> _Work task_
Working through the lines below, return each one that holds "Image".

> _Stored data entries_
[Start of Attachment]

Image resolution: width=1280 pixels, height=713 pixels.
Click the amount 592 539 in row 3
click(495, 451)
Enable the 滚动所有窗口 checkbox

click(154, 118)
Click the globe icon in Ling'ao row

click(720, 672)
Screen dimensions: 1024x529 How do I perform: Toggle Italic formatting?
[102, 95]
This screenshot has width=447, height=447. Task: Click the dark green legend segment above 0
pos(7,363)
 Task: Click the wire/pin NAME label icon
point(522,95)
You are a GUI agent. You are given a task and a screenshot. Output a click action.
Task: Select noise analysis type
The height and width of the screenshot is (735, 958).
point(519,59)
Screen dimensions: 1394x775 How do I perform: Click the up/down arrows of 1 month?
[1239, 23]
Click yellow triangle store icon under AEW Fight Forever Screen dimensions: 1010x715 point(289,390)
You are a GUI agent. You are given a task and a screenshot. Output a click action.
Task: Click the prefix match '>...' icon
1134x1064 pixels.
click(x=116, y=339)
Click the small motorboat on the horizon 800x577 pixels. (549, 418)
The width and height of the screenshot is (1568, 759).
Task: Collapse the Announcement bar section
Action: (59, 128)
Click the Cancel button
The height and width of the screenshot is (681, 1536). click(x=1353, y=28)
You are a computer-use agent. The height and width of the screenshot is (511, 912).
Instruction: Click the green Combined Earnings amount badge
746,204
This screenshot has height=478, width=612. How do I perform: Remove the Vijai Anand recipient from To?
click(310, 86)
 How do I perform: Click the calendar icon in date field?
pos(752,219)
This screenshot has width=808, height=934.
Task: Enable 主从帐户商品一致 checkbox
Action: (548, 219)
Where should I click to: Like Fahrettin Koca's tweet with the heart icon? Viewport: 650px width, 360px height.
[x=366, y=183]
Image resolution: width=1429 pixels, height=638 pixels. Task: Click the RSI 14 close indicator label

[End of Attachment]

> _Exercise solution_
Image resolution: width=1280 pixels, height=713 pixels.
Image resolution: width=1429 pixels, height=638 pixels. Task: Click the RSI 14 close indicator label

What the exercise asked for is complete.